Doch das Gemeine an der jetzt beginnenden Runde der Fußball-WM ist das K.O-System. Ein aus deutscher Sicht unglückliches Tor und die WM wäre für den Gastgeber, der sich aufgrund der bisherigen Spiele zu einem Geheimfavoriten gemausert hat, zu Ende. „Dies wäre eine Katastrophe“, sagte Jürgen Klinsmann bei einer Pressekonferenz. Der Teamchef meinte dies zwar aus sportlicher Sicht, doch auch für die Stimmung könnte dies der Fall sein, denn bei einer Niederlage droht eine kollektive Depression.

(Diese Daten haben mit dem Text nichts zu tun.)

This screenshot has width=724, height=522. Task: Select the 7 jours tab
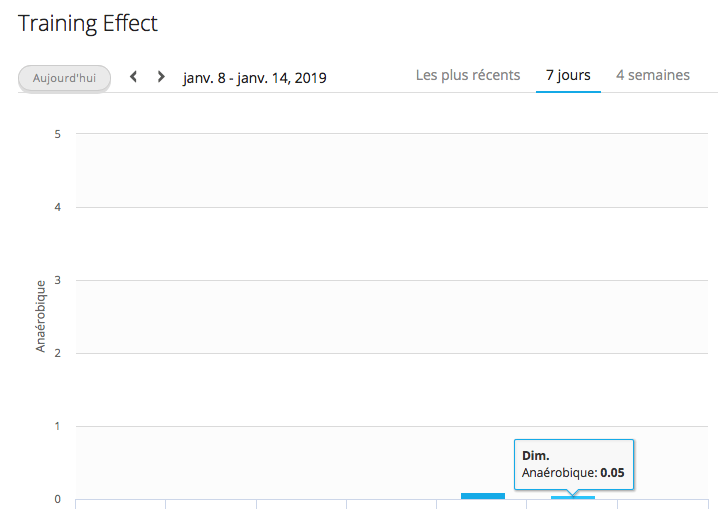(568, 75)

Psychologisch könnte dies nach Meinung einiger Medienpsychologen jedenfalls eintreten, da die momentan in Deutschland herrschende Hochstimmung ein künstliches Produkt ist. Kampagnen wie "Du bist Deutschland" oder "Initiative Deutschland", versuchten schon vor der Weltmeisterschaft ein neues, positives Gefühl für Deutschland zu wecken. Die Medien mischten dabei kräftig mit. Nicht nur liefen die "Du bist Deutschland"-Spots auf allen TV-Sendern, zudem fanden in den TV-Anstalten und Zeitungen auch Diskussionen über einen neuen Patriotismus statt. So debattierten bei Beckmann noch zwei Wochen vor Beginn der WM Florian Langenscheidt, Til Schwaiger, Gregor Gysi und Matthias Matussek über Gründe, auf Deutschland stolz zu sein. Und der "Berliner Kurier" verteilte als Beigabe vor der WM deutsche Fähnchen, die wegen der hohen Nachfrage heutzutage fast schon eine Rarität in den Geschäften sind.

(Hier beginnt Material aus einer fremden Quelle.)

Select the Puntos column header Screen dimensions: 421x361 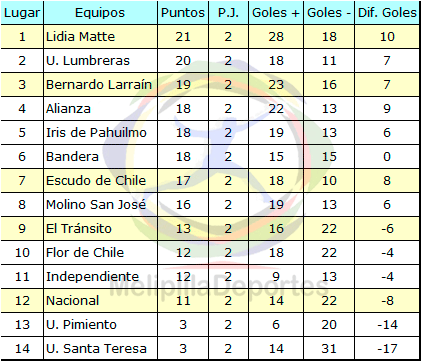point(183,13)
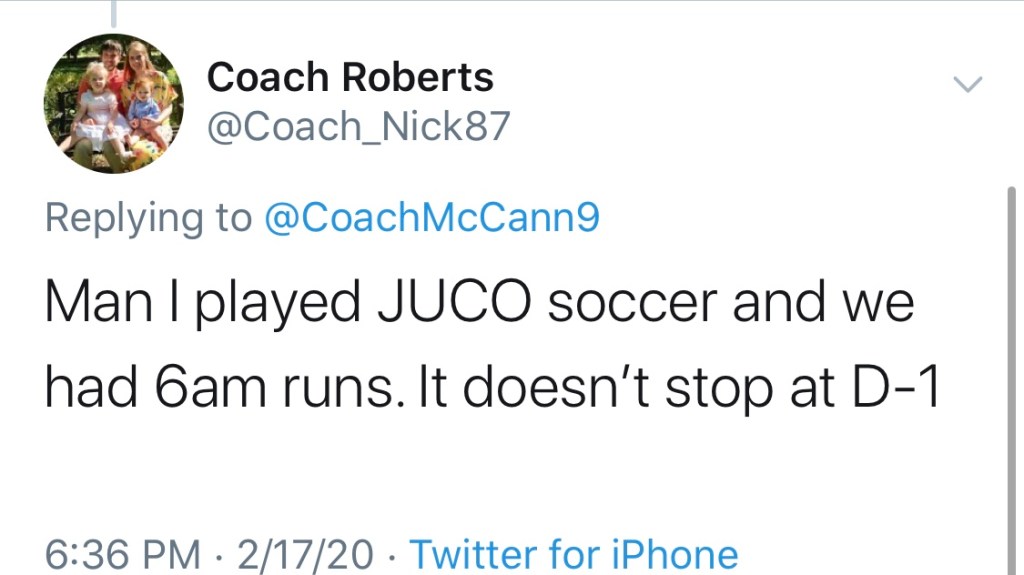Open the Coach Roberts display name
This screenshot has height=575, width=1024.
click(x=350, y=77)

Eigene Gründe und Erfahrungen, um auf dieses Land voller Enthusiasmus zu schauen, hat in den letzten Monaten dagegen kaum ein Deutscher gemacht. Vielmehr versetzten Arbeitslosigkeit, Hartz IV oder die Angst vor einem sozialem Abstieg die Deutschen noch vor einem Jahr in eine alle Gesellschaftsschichten übergreifende Missstimmung. Die Medien sprachen damals von einer kollektiven Depression, der Psychologe Wolfgang Schmidbauer veröffentlichte ein Buch über das "Lebensgefühl Angst" und vor der Berliner Volksbühne, wurde ein "Depressionsbarometer" aufgestellt – als Symbol für die miese Stimmung der Deutschen.

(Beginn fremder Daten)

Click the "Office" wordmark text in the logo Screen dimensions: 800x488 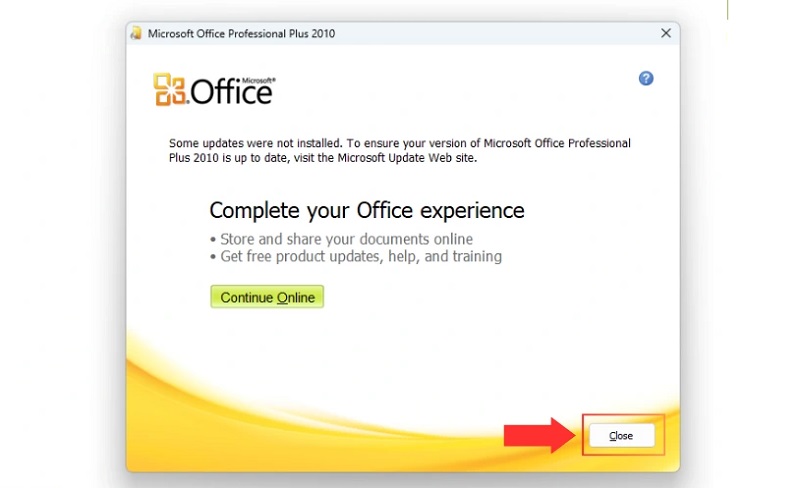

Spätesten nach dem Finale kehrt der graue Alltag wieder im Sanierungsfall Deutschland ein

Doch seit dem 9. Juni und dem 4:2 Erfolg im Eröffnungsspiel gegen Costa Rica scheinen alle Sorgen vergessen. Drei gute Spiele von Ballack, Poldi und Klose haben ausgereicht, um die Deutschen in eine bis dahin nie da gewesene Hochstimmung zu versetzen. Diese Siege waren jedoch nur das i-Tüpfelchen auf die Vorarbeit, welche die Stimmungsmacher in ihren Think Tanks geleistet haben. Und die Medien, die jeden Tag über die tolle Partystimmung in Deutschland berichten, tragen mit ihrer Berichterstattung einiges dazu bei, damit es auch so bleibt. Die Freude scheint einfach alles zu beherrschen und die negativen Seiten des Lebens zu verdrängen.

Falls Deutschland gegen Schweden jedoch verlieren sollte, würden die euphorischen Träume von dem vierten WM-Titel einer Depression folgen. Denn der Gegner scheint sportlich gesehen alles andere als gleichwertig. Nur ein knapper 1:0 Sieg gegen Paraguay und eine einzige gute Halbzeit gegen England reichten den Schweden, um sich ins Achtelfinale zu erzittern. Für Netzer, Klopp & Co. zu wenig, um gegen die überzeugenden deutschen Jungs zu bestehen. Wenn die Schweden jedoch das Gegenteil beweisen, würden das viele der heute noch so feiernden Deutschen als eine Schande verstehen. Mit einer Niederlage gegen eine Weltklasse-Mannschaft wie Argentinien, Brasilien oder Italien könnte man noch leben, aber nicht gegen eine mittelklassige Nationalelf aus dem Norden Europas. Diese Niederlage würde den Deutschen vielmehr ihre eigene Mittelklassigkeit, die seit zwei Wochen vergessen zu sein scheint, wieder vor Augen führen, und dies würde wehtun. Man würde wieder die Sorgen, die Probleme und die Ängste des Alltags spüren – die Nation wäre psychologisch depressiv.

Bessere Aussichten erwartet die Nation bei einem Sieg der DFB-Mannschaft gegen Schweden aber auch nicht. Selbst wenn Klinsmann und seine Spieler das Wunder schaffen und sie ins Finale einziehen sollten, droht der Nation nach dem 9. Juli eine Depression, auch bei einem eventuellen Titelgewinn. Denn am 10. Juli wird die in Deutschland stattfindende Party enden. Die Großleinwände, die Bühnen, die bemalten Gesichter und die vielen Gäste werden dann wieder verschwinden und der graue Alltag mit seinen Sorgen und Problemen wieder in Deutschland Einzug halten. Und dieses Erwachen, diese Auseinandersetzung mit der Realität, kann auch in ein psychologisches Loch führen. Ähnliche Phänomene haben Psychologen jedenfalls schon in anderen Ländern und Städten beobachtet, in denen sportliche Großveranstaltungen stattfanden. Die Depression scheint also unvermeidbar.